Investigation On Primary Surface Heat Exchangers For Intercooled-cycle Aero-engines

In modern high thrust-to-weight ratio aero-engines, intensive cooling technology of hot components is facing a very huge task. In this case, the intercooling technology becomes more popular because it can help reduce the inlet air temperature of high pressure compressor and gas turbine, which thus improves the quality of cooling air. For intercooled-cycle aero-engines, the structure design and installation of intercooling heat exchangers are the key technologies to fully embody its superiority. Since domestic research on intercooled-cycle engines is still in its infancy, the design of intercooled-cycle heat exchanger lacks necessary research basis. Therefore, the study on high-efficiency, low-resistance heat exchanger for intercooled-cycle aero-engines is of great importance for engineering applications.This article mainly focuses on the design of heat exchanger for intercooled-cycle aero-engines.
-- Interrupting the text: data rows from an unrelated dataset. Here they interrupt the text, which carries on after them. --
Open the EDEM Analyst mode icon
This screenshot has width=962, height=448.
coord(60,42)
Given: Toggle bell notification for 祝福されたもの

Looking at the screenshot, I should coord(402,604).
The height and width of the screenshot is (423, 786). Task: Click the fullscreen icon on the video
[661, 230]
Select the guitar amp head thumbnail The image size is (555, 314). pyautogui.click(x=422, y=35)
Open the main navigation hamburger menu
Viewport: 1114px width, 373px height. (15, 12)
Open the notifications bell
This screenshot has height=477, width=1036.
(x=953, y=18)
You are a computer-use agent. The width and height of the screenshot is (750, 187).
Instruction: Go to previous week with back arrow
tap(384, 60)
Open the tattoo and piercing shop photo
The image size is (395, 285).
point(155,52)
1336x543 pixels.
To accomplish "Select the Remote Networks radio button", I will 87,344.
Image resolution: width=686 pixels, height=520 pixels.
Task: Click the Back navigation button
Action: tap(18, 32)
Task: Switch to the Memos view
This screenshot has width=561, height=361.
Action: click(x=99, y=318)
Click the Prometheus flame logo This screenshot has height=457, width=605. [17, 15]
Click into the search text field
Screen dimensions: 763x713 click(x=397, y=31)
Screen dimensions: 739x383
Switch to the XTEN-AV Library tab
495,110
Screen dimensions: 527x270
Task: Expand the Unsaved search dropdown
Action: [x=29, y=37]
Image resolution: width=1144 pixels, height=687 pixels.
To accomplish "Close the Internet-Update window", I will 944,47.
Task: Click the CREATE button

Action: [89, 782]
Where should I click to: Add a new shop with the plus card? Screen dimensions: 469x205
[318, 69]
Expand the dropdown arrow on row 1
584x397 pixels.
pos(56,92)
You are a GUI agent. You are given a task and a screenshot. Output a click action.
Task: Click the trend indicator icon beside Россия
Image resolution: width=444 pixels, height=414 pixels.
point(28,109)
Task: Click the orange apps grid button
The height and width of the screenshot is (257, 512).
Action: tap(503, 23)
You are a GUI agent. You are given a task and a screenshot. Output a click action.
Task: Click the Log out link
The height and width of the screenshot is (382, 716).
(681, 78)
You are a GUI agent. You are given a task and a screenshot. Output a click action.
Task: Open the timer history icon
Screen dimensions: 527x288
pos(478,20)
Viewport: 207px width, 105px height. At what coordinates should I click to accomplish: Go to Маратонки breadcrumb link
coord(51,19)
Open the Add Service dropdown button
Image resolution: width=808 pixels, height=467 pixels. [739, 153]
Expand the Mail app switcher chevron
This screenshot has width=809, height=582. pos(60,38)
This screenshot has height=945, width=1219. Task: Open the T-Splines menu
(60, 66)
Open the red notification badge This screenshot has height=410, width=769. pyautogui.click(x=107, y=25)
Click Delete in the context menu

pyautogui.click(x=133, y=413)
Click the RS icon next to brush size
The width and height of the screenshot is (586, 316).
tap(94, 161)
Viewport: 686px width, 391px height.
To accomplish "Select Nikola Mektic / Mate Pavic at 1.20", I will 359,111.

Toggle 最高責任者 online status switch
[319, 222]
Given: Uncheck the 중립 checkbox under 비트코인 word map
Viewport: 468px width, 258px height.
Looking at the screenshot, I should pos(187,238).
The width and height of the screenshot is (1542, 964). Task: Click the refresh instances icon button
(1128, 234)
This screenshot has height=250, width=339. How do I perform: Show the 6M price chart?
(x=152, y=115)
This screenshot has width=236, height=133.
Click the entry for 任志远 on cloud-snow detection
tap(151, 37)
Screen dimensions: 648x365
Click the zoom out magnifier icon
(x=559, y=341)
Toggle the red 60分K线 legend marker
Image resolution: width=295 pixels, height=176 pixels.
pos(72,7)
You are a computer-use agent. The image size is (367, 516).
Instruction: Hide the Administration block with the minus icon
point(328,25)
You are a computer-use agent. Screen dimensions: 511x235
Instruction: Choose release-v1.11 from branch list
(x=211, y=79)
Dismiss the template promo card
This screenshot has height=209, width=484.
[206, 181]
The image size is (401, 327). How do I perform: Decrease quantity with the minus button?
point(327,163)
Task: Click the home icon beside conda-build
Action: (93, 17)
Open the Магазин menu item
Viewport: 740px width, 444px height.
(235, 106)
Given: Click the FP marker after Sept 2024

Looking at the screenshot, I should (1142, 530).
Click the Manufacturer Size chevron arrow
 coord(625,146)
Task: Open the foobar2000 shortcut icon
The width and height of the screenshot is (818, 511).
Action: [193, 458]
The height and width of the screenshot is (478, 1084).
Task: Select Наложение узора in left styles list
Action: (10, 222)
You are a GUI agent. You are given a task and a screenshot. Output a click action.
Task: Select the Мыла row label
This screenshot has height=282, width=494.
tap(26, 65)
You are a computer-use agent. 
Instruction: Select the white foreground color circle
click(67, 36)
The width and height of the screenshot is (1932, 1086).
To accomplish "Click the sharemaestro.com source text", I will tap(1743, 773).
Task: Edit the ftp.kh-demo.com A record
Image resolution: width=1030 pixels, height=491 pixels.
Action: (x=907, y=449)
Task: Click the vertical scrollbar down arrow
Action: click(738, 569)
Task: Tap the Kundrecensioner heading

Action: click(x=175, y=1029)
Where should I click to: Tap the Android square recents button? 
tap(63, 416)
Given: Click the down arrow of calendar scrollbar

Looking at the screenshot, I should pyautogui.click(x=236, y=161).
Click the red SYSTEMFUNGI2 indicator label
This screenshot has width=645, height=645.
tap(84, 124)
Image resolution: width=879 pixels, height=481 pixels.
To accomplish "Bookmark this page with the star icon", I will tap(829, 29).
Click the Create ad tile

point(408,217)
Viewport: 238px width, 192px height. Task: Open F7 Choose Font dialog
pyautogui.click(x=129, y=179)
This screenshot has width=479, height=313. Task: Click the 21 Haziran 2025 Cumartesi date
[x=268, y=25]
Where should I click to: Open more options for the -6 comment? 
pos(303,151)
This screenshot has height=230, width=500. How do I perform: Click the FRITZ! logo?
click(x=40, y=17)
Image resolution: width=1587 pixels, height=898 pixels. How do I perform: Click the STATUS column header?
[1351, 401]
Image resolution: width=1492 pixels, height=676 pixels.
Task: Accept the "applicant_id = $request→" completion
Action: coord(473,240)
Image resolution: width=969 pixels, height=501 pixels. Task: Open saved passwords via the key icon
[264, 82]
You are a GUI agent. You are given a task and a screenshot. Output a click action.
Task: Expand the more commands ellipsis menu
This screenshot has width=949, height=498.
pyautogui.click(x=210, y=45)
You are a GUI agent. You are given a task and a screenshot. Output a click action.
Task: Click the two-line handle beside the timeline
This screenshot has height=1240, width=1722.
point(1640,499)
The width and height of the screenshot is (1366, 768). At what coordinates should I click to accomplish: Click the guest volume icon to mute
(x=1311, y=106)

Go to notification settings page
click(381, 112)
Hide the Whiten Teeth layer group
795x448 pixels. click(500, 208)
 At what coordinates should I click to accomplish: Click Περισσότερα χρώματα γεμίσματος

Firstly, the physical models and numerical simulation methods of typical Cross Corrugated(CC), Cross Undulated(CU), and Cross Wavy(CW) primary surface heat exchangers were described in detail. With the help of computational fluid dynamics(CFD) methods, periodic boundary conditions were applied on the inlets and outlets of a unitary cell for the purpose of removing entrance effects and the turbulence model validation work was carried out as well. Next, based on numerical simulation results, the enhanced heat transfer principles in a unit cell were explained and the effects of typical stucture parameters on internal flow field, velocity field, temperature field and comprehensive performance of unitary cells were analyzed. On that basis, the design scheme of intercooling heat exchanger matrix was put forward after drawing lessons from foreign mature intercooler structure layout. The heat exchanger matrix was simplified as porous medium zone and the fluid pressure loss was compared and analyzed in differect operating conditions and V-shaped angles. Numerical results have shown that when the V-shaped angle decreases, the pressure drop between inlet and outlet rises that results in larger pressure loss.The results in this article may have a certain reference significance on the design and optimization of intercooling primary surface heat exchanger for intercooled-cycle aero-engines.